Ainsi, nous constatons qu'il existe, pour une région géographique donnée, une variété « standard » ou « soutenue » comprenant plusieurs sous-variétés. Il y a donc un continuum dans l'anglais, en pays bilingues (Kachru, 1965). Les sous-variétés se reconnaissent à la région, à l'ethnie, au niveau d'instruction, à la fonction, etc. II existe d'ores et déjà des études identifiant les sous-variétés régionales, celles du Nigeria par exemple (Bamgbose, 1982), du Kenya (Zuengler, 1982), de l'Inde (Schuchardt, 1891 [1980]; Kachru, 1969 [1978] et 1982c), de Singapour, de la Malaisie (Platt et Weber, 1980; Wong, 1981; Tay et Gupta, 1981) et des Philippines (Llamzon, 1969 et 1981).

L'usager d'un anglais importé peut changer de variété selon ses inter­locuteurs.
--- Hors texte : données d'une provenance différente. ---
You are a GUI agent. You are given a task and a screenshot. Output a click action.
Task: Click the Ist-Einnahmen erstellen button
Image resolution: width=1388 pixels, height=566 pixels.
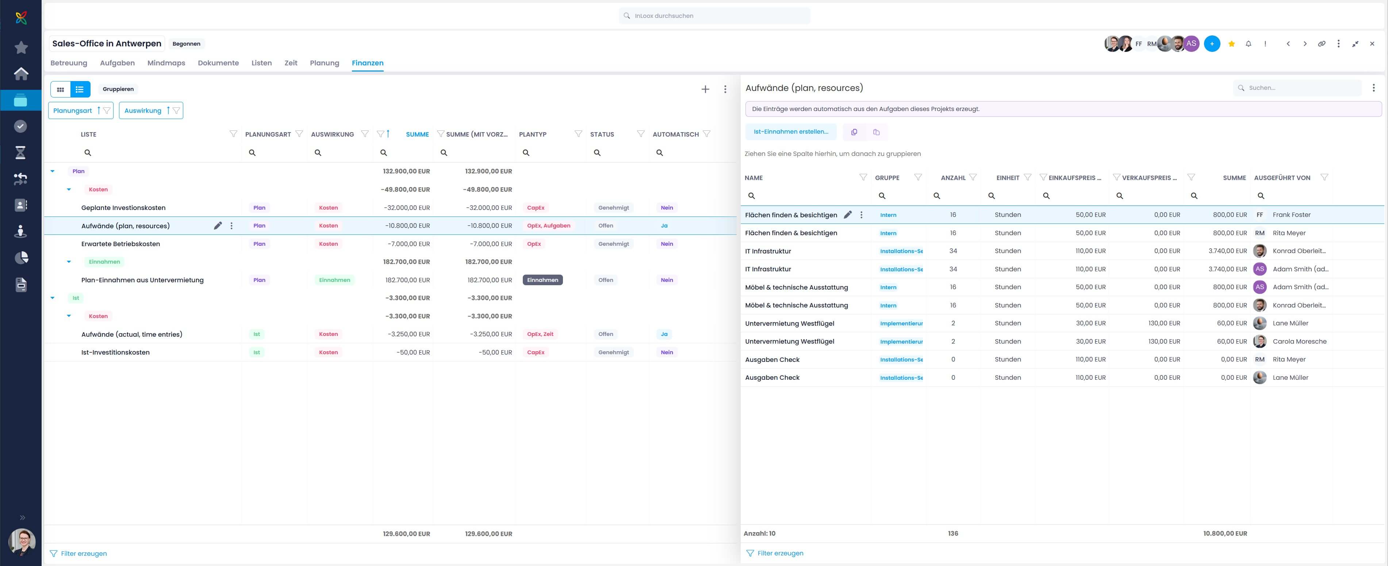coord(790,132)
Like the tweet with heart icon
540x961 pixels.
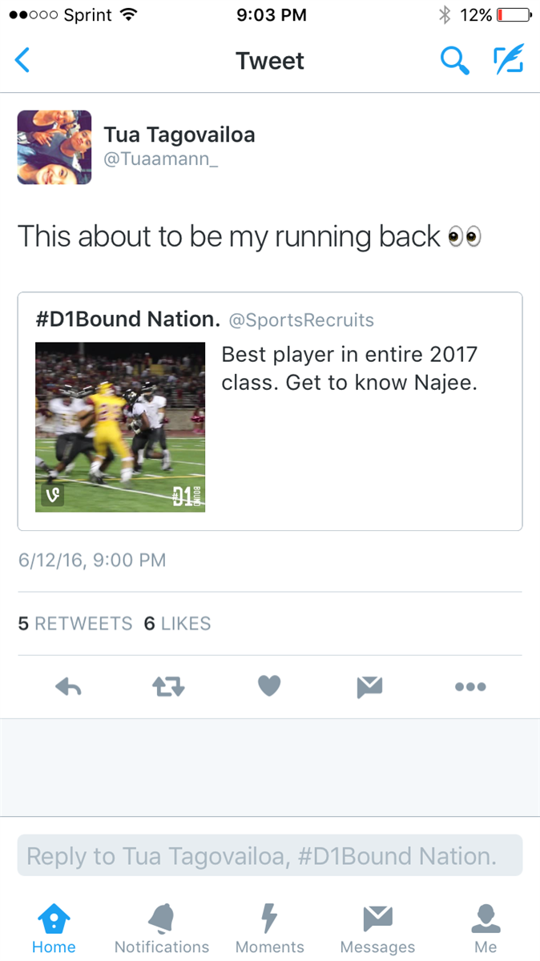(269, 686)
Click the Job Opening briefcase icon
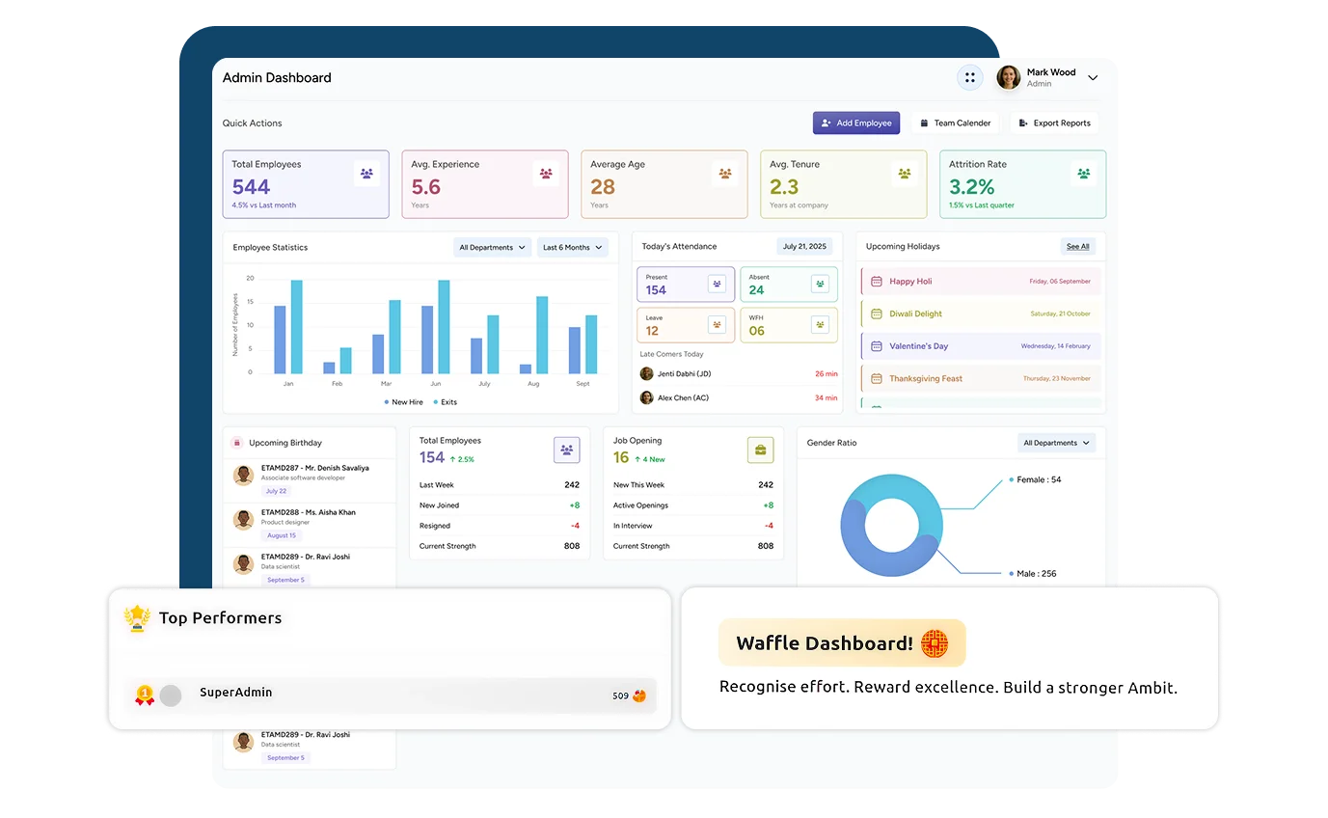 (x=761, y=450)
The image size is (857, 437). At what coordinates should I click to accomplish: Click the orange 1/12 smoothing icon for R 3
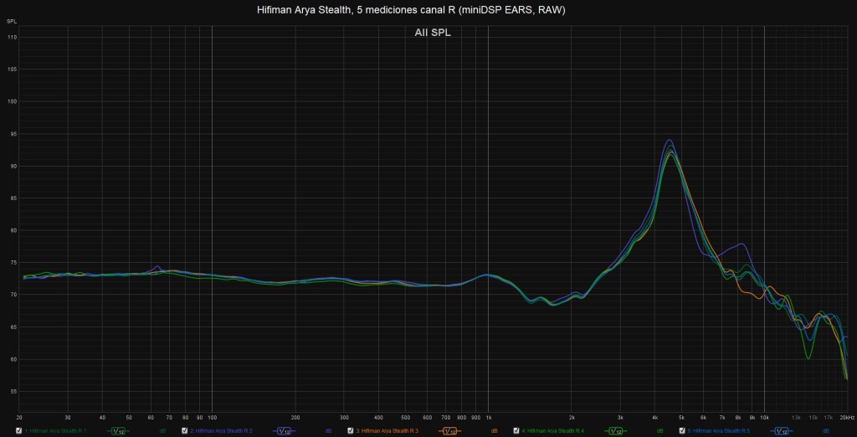point(450,430)
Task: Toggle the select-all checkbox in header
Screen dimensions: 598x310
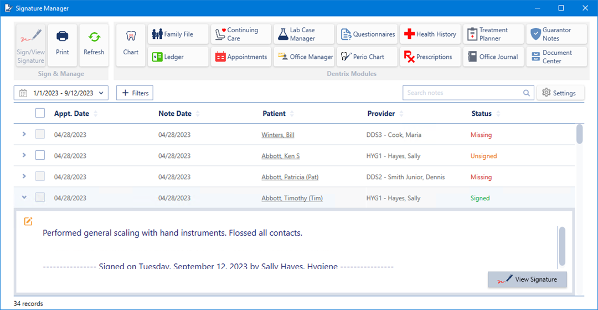Action: tap(40, 113)
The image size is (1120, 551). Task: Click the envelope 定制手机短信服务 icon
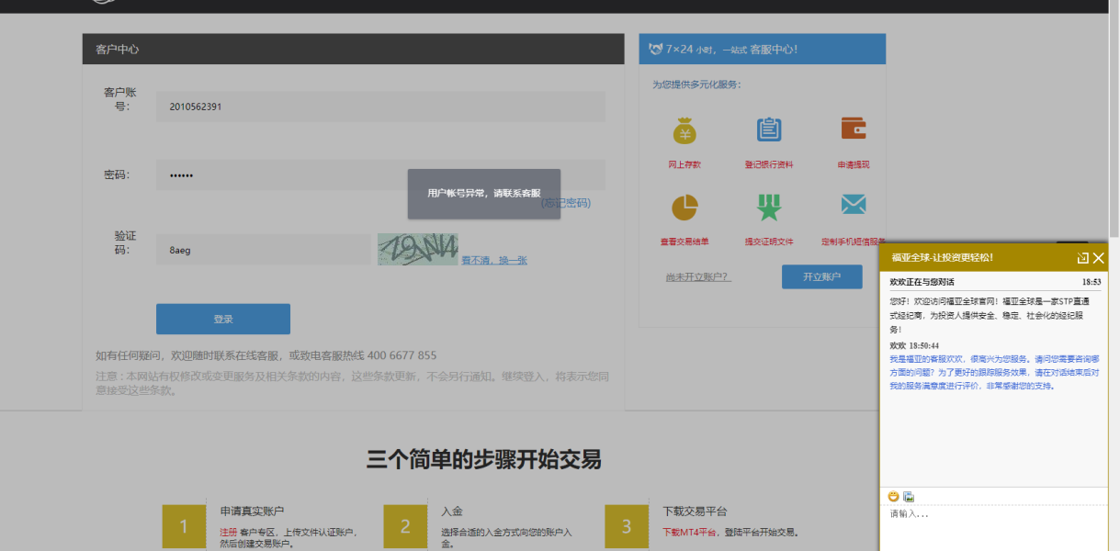[854, 205]
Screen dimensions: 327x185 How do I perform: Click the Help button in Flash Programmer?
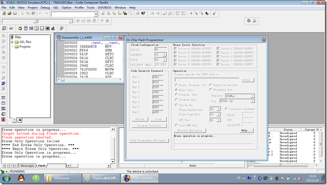247,131
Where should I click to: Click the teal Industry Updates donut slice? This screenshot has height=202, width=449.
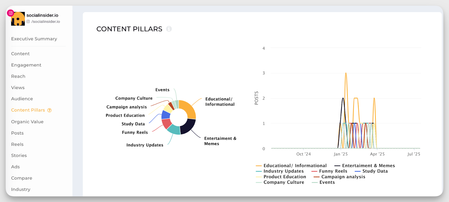tap(174, 130)
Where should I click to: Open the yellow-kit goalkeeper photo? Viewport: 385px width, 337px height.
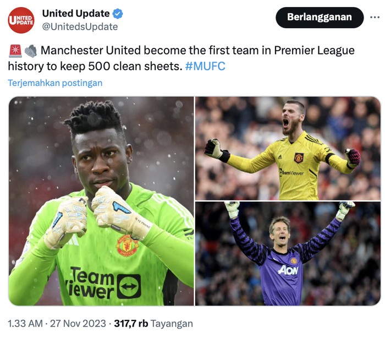(x=288, y=148)
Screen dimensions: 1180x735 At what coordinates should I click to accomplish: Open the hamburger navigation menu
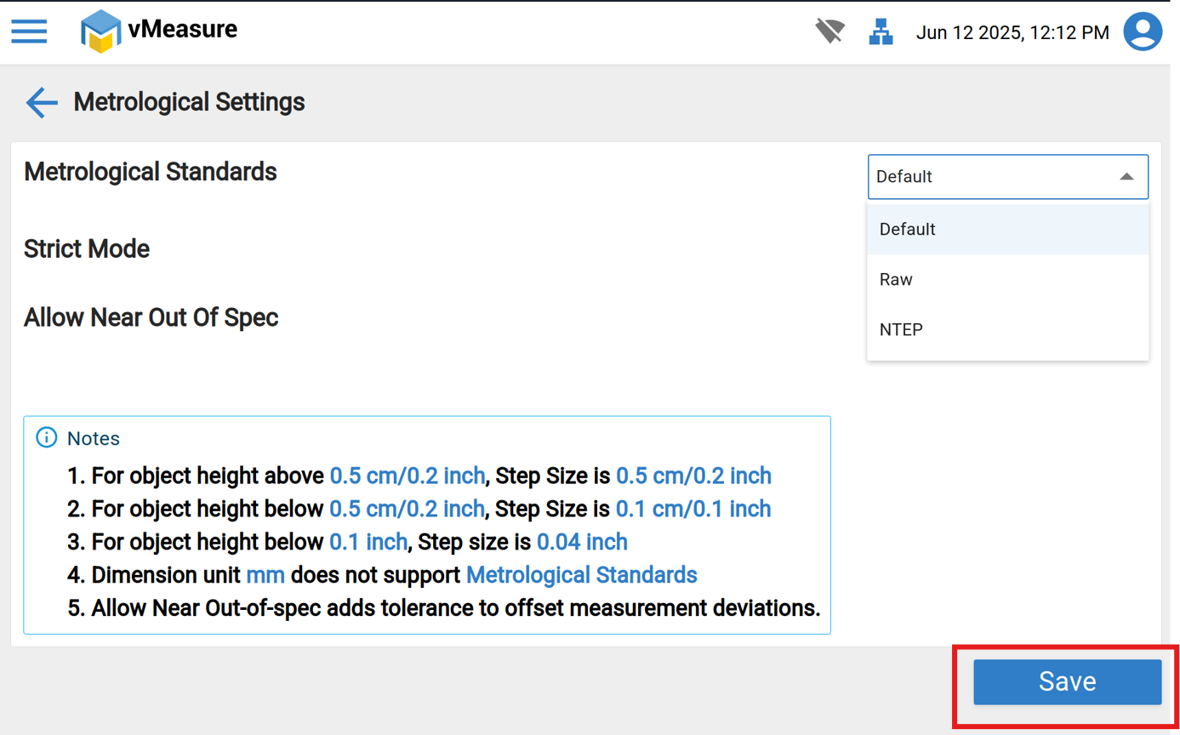point(29,32)
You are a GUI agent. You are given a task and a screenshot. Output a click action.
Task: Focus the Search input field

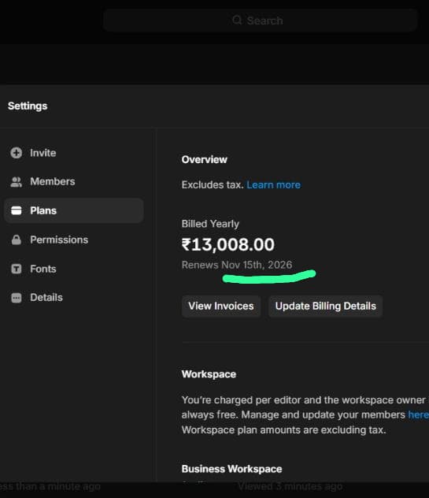pyautogui.click(x=261, y=20)
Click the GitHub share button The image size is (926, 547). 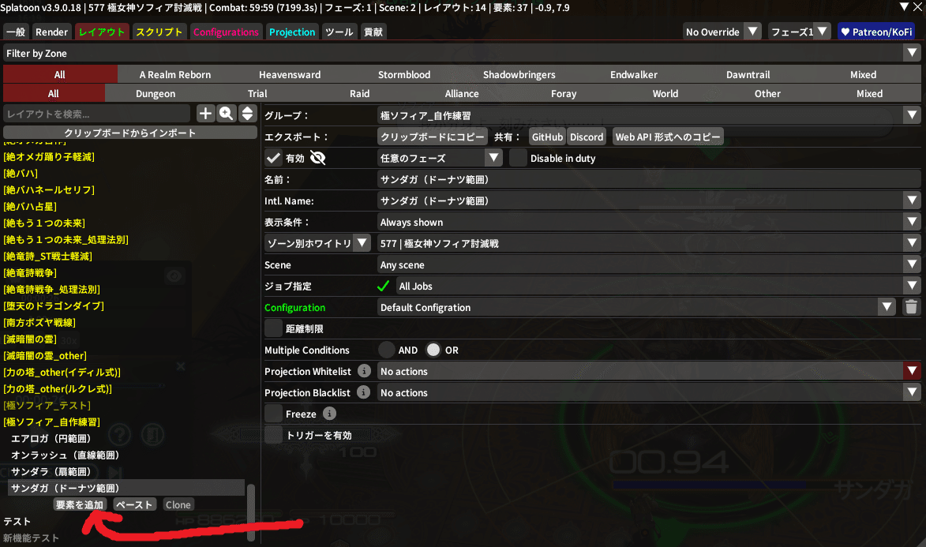pyautogui.click(x=547, y=137)
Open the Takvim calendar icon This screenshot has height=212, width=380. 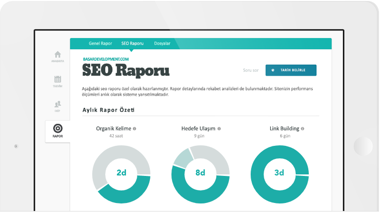click(57, 79)
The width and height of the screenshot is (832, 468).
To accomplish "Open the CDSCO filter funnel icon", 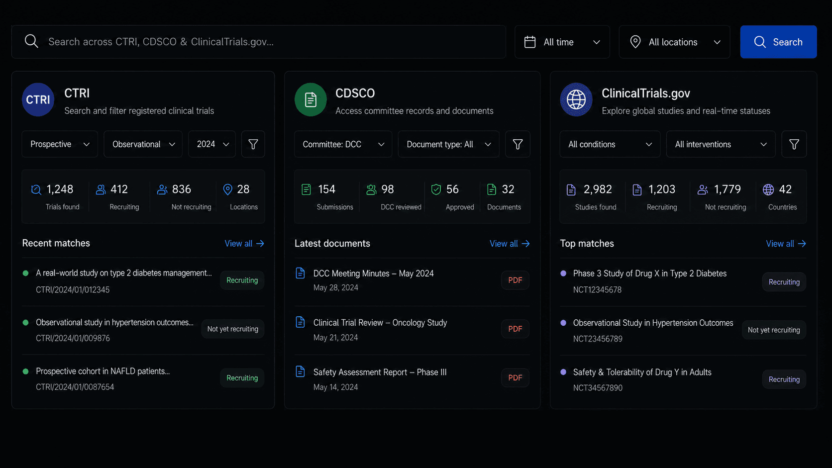I will pos(518,144).
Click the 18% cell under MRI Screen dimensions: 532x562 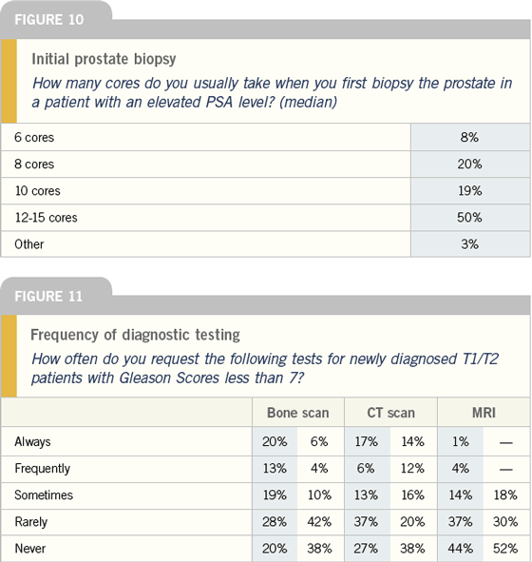(505, 495)
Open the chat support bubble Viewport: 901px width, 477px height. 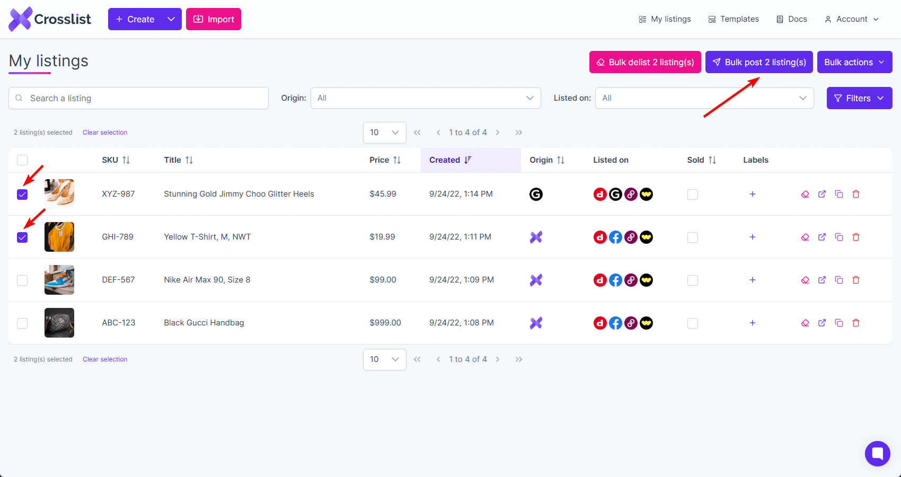tap(877, 454)
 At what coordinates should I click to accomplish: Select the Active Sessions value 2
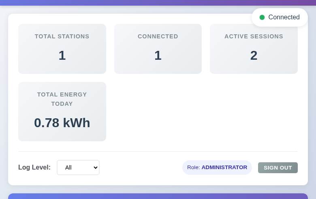[254, 55]
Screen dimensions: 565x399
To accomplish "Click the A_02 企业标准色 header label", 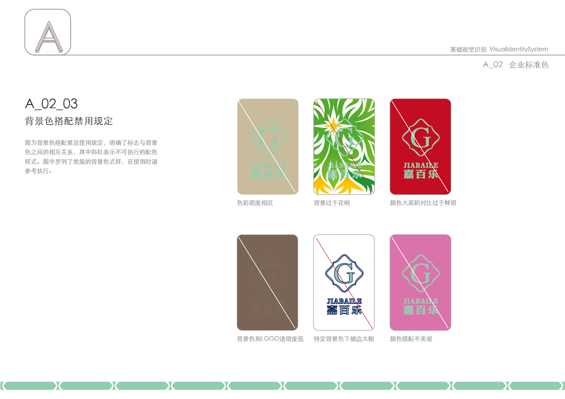I will click(516, 65).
Un Indien instruit parlant l'anglais pourra chercher, en s'adressant à un Anglais ou à un Américain, à se rapprocher le plus possible d'un modèle d'anglais naturel, alors qu'il passera, pour communiquer avec un collègue de ses compatriotes, à la variété régionale d'anglais soutenu; il pourra même indianiser son anglais pour s'adresser à un marchand, un chauffeur d'autobus ou un employé de bureau. Ce sont là des degrés d'approximation de la norme qui dépendent du contexte, de l'interlocuteur et de la fonction de l'acte de parole.

L'existence d'un continuum dans les variétés importées est connue depuis près de cent ans (voir Schuchardt, 1891 [1980]) et a fait l'objet de

6. Pour d'autres précisions voir Kachru, 1982c et « Introduction: The Other Side of English », dans 1982e.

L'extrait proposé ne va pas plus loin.